Work to be completed:
Go through the entries and say how many lines contain the string "computer". The number is the whole answer.

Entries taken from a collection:
• • •
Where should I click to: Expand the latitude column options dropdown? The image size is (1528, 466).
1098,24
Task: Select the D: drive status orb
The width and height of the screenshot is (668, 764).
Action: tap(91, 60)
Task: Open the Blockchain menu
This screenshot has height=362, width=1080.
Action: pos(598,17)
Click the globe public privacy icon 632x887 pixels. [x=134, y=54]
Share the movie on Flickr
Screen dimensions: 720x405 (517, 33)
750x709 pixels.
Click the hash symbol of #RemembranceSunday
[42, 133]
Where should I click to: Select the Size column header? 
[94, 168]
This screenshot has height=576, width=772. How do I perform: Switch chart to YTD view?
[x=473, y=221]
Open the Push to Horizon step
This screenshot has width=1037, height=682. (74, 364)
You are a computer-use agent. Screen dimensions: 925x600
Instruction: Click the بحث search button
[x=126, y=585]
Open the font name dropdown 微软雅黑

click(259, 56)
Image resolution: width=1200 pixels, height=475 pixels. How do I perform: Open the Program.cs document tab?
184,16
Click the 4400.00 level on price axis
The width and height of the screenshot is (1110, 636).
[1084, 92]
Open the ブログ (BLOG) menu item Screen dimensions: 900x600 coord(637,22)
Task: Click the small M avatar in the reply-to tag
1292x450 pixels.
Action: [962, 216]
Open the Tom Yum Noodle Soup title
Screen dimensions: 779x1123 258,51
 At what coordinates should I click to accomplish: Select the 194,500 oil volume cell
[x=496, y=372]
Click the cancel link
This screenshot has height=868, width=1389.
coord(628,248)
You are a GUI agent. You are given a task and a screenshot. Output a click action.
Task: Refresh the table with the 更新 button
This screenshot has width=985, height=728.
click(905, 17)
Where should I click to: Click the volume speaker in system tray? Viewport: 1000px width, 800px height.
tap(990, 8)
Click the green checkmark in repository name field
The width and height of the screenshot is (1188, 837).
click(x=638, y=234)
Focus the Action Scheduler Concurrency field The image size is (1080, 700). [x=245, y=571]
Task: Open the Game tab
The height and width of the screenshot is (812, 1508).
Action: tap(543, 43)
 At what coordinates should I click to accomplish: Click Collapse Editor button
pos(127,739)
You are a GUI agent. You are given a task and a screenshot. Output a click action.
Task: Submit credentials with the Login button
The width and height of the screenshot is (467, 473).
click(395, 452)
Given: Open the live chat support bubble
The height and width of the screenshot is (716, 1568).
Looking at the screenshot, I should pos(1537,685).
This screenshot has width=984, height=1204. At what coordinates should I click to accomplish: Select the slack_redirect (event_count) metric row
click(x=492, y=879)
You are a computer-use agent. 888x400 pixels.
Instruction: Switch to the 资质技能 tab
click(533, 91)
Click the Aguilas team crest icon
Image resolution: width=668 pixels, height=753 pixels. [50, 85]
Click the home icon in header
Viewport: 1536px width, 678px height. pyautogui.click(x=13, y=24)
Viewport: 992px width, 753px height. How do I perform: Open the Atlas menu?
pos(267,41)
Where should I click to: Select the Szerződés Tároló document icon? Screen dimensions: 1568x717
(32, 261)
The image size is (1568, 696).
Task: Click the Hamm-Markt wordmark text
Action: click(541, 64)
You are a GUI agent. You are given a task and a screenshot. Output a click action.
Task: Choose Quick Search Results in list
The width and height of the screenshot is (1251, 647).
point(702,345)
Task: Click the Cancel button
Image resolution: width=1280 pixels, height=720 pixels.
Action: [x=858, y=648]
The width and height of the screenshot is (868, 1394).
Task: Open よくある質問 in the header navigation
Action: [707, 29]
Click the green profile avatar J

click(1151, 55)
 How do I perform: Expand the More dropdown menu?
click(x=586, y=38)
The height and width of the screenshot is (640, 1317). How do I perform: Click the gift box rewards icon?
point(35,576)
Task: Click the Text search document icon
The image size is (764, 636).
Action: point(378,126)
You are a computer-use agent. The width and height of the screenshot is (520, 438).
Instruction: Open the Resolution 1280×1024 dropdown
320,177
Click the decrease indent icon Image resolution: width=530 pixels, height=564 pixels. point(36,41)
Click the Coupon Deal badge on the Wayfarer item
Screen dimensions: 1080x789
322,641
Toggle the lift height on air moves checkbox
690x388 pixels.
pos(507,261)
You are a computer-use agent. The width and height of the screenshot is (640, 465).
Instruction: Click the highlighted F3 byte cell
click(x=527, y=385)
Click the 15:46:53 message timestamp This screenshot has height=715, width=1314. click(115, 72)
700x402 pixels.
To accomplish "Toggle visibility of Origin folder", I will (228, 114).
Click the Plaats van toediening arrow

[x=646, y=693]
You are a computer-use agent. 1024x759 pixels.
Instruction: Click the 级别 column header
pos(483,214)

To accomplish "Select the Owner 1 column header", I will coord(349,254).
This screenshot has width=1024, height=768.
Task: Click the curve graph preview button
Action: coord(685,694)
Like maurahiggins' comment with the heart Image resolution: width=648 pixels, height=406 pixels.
• • •
Task response:
5